Dans un autre billet, Streetwise Professor cite de nombreux articles des médias «qui discutent ouvertement des risques de troubles en Russie, et comment le gouvernement y réagira probablement» – et conclut :

[…] Le mécontentement monte, bien que lentement, et les autorités sont très, très nerveuses. Ce qui est remarquable, c'est que le plein impact économique de la crise ne se fait pas encore sentir. Les licenciements ne font que commencer. […]

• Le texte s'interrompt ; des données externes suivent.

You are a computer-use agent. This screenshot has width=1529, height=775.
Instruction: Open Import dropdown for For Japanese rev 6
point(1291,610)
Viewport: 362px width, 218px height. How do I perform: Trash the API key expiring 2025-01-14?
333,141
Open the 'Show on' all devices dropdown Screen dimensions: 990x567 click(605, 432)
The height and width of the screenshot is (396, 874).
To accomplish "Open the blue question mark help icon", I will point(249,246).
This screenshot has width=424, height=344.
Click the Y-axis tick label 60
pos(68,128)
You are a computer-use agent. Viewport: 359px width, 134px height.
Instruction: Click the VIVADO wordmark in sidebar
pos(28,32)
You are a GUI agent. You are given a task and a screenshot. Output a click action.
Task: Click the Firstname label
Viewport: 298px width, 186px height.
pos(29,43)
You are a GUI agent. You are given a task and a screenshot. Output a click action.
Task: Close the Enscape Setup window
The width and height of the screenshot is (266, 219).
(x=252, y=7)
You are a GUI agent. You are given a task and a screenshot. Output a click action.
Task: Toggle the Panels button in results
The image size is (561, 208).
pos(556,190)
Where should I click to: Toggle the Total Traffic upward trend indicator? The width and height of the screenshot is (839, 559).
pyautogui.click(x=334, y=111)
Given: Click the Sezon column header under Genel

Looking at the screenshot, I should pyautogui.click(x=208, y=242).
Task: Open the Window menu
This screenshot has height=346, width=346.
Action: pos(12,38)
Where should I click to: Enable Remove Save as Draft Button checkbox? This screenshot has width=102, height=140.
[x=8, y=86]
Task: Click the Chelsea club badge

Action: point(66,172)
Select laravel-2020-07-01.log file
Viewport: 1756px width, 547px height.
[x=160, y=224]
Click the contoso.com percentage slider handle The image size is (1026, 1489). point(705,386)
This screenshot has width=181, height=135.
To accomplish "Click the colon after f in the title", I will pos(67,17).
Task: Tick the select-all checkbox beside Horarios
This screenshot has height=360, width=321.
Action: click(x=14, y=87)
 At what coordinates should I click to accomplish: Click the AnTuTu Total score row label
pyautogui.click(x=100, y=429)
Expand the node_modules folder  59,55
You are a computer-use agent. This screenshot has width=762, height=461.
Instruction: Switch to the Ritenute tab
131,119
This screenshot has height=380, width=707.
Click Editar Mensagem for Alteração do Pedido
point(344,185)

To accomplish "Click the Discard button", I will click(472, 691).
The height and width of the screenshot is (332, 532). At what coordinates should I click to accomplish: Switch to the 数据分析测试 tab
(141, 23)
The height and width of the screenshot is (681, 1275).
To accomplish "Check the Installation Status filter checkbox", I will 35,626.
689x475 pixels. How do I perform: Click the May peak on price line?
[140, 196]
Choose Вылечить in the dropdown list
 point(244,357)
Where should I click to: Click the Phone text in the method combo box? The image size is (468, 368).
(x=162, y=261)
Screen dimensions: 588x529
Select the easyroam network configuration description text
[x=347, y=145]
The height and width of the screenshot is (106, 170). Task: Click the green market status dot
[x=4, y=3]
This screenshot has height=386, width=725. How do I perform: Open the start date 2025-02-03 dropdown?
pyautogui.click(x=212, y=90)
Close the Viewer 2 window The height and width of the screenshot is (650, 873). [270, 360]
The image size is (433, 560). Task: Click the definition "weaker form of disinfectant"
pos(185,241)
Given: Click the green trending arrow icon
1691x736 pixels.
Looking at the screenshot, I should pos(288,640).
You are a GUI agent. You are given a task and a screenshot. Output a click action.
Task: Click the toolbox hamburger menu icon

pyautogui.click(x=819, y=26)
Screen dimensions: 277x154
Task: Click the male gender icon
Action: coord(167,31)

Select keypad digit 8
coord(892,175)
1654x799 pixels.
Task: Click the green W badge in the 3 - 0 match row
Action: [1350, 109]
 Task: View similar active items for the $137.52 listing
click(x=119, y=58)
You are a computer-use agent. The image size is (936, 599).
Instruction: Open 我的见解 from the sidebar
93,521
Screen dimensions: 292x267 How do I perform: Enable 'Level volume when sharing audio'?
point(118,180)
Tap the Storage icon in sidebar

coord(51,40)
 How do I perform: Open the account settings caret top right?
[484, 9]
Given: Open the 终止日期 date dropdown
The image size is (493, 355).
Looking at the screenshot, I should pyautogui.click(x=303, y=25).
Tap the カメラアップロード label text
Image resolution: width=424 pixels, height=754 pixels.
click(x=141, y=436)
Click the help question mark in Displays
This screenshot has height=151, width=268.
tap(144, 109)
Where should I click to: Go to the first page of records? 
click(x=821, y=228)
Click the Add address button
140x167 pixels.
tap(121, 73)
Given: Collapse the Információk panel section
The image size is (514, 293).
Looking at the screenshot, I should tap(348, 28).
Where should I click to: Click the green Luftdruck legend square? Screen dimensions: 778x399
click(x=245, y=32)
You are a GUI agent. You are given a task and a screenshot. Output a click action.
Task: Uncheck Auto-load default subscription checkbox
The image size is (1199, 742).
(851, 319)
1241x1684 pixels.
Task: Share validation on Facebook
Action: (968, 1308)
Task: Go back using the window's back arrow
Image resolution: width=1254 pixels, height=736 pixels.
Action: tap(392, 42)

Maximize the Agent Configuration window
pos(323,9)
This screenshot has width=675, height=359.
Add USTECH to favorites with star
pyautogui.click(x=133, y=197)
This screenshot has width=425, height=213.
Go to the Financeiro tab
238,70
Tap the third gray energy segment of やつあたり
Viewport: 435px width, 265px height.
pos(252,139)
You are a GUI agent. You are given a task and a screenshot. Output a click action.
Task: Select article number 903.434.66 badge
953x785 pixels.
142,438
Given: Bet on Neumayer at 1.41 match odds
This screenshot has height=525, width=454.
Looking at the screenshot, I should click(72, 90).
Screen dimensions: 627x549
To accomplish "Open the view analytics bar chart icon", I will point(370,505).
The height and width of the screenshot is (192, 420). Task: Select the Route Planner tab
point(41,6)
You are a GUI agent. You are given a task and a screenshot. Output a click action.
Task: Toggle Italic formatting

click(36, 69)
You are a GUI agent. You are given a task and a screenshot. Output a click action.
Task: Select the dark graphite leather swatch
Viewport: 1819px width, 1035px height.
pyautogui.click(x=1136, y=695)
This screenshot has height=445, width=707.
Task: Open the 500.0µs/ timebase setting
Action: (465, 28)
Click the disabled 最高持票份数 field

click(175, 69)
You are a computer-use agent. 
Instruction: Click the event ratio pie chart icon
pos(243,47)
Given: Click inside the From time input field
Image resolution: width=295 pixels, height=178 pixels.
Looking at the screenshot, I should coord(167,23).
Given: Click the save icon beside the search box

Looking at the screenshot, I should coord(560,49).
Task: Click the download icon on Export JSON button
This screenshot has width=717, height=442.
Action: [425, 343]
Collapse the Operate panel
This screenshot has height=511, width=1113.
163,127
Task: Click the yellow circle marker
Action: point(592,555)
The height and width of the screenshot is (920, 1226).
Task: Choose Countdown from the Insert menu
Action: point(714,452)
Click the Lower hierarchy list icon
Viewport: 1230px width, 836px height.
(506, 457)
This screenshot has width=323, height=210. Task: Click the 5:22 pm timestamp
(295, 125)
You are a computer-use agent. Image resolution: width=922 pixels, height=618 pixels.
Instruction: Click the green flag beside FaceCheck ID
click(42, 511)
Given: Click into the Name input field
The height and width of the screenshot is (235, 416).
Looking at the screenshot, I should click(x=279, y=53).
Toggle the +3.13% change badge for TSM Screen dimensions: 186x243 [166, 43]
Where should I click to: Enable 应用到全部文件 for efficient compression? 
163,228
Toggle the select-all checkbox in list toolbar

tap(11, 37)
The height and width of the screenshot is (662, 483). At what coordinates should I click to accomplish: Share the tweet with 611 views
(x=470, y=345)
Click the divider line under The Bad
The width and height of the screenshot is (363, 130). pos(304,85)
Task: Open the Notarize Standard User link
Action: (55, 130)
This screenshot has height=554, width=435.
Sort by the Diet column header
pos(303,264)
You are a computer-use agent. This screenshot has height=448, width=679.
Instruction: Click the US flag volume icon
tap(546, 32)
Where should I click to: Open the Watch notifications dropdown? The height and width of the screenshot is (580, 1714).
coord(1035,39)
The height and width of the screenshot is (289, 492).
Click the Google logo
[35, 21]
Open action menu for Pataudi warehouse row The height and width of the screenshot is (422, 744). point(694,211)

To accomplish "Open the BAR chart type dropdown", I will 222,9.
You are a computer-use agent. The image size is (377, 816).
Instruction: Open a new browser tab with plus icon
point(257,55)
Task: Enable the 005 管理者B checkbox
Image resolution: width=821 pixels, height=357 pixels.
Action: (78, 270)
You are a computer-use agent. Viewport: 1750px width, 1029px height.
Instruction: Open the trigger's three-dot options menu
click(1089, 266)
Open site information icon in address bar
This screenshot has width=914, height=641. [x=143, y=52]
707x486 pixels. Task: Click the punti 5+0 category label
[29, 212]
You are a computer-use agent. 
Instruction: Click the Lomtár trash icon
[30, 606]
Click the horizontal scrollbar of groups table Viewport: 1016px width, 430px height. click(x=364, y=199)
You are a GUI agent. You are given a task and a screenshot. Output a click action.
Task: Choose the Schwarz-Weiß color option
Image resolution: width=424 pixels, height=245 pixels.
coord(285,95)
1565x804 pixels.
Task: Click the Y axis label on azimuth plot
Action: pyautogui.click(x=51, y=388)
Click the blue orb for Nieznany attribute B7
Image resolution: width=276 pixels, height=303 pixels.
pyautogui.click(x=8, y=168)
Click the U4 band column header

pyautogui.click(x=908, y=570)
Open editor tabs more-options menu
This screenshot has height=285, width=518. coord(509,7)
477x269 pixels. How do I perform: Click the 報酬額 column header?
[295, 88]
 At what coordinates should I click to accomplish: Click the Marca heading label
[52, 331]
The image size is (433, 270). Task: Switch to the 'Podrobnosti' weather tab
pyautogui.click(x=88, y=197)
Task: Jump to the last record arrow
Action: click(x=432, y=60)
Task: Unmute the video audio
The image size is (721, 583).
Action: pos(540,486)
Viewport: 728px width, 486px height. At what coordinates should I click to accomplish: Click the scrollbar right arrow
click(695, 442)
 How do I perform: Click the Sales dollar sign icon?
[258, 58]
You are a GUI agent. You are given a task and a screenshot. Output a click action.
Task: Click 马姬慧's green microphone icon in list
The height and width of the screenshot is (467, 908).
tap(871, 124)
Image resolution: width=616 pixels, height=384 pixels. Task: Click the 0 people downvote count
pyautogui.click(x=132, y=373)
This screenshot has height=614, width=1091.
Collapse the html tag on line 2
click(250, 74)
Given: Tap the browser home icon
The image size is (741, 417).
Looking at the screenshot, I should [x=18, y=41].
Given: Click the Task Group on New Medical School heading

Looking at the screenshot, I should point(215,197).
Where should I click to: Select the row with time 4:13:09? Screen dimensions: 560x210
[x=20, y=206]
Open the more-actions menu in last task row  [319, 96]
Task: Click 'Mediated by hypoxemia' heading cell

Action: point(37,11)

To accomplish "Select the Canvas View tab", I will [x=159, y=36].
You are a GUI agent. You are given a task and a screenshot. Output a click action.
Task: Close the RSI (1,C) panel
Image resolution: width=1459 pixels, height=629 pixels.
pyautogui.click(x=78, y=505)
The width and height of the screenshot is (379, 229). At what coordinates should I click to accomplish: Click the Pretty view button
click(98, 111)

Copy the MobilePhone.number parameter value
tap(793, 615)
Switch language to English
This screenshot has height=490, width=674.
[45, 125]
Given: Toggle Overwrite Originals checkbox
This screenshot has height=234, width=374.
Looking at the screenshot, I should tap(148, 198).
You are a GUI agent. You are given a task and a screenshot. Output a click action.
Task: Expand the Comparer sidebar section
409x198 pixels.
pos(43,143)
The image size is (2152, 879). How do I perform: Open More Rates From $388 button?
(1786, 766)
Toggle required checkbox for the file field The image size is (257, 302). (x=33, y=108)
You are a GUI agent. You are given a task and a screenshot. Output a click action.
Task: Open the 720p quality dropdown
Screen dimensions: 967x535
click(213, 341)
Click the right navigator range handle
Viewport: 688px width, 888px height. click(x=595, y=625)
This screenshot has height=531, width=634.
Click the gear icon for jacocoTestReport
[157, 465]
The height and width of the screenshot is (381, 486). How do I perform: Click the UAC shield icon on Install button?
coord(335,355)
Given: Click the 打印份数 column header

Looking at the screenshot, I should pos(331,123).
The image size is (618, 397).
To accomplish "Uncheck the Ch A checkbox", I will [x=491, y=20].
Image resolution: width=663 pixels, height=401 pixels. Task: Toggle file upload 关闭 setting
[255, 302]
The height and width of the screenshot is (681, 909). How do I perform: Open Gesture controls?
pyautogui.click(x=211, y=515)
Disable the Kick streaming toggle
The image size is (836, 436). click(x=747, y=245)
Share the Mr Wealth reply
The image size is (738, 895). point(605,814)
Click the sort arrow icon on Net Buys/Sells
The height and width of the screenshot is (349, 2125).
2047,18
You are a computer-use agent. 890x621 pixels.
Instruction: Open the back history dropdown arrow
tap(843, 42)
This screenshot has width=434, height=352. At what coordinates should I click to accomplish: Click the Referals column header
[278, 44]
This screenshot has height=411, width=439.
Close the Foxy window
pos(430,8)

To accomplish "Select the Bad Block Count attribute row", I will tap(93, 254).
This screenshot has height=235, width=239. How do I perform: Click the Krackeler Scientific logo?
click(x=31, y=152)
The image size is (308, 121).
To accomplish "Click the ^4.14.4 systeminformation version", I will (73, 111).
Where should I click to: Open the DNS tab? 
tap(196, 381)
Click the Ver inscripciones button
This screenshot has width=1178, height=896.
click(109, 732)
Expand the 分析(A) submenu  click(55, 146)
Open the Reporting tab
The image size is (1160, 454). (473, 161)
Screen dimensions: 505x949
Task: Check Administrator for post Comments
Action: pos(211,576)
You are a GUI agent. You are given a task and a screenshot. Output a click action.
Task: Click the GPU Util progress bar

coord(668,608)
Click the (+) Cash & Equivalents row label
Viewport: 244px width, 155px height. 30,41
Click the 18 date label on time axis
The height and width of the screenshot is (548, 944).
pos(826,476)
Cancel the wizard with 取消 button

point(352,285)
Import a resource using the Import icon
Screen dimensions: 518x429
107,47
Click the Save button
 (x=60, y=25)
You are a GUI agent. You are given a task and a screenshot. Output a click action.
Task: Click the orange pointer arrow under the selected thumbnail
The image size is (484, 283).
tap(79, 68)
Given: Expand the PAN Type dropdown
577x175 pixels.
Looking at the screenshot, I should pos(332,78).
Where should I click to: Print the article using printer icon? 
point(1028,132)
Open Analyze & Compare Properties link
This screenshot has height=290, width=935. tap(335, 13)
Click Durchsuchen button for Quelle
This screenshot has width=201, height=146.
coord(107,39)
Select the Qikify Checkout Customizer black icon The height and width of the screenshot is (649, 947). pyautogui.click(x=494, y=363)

Sean's Russia Blog en dit davantage sur la manifestation des automobilistes à Vladivostok :

[…] Tandis que la plupart des informations internationales se sont concentrées sur l'arrestation de quelque 90 manifestants lors de la peu suivie Marche des Dissidents à Moscou, à l'autre bout du pays, des milliers de personnes ont paralysé la ville de Vladivostok pendant cinq heures pour protester contre les taxes à l'achat de voitures étrangères. La hausse, prévue pour prendre effet le 11 janvier 2009, augmentera le prix d'une voiture importée de 10 à 20%.

Cette action dresse l'un contre l'autre le gouvernement et la population russes sous la forme d'une révolte fiscale classique. Curieusement, la tentative du gouvernement de protéger la jeune industrie automobile russe de la concurrence étrangère a trouvé ses plus grand ennemis parmi ceux mêmes qui ont profité du boom économique de la Russie : les Russes qui ont maintenant assez de revenu disponible pour s'acheter une voiture neuve.

[…] 

Les manifestants peuvent dire que leur action a été un succès. Même s'ils ont été tenus à l'écart par les médias télévisés nationaux, ils ont obtenu l'attention de leur cible désignée : les responsables locaux et nationaux. Aujourd'hui, les députés de Primorye ont voté à l'unanimité pour appeler Medvedev, Poutine et la Douma d'Etat à retirer les droits de douane prévus sur les voitures étrangères. Le Conseil de la Fédération a déjà promis d'aider les manifestants. […] 

IZO fournit un lien vers les photos de la manifestation de Vladivostok prises par l'utilisateur de Live Journal matraskin-cat (en russe).

Windows on Eurasia fournit la traduction de quelques slogans vus à Vladivostok :

[…] Mais peut-être plus inquiétants pour les autorités locales et de Moscou étaient les slogans que brandissaient les manifestants. Beaucoup de voitures arboraient des banderoles disant «Séparez Moscou de la Russie», et au moins quelques unes avaient des affiches disant «Donnez Vladivostok et les (îles) Kouriles au Japon» […] .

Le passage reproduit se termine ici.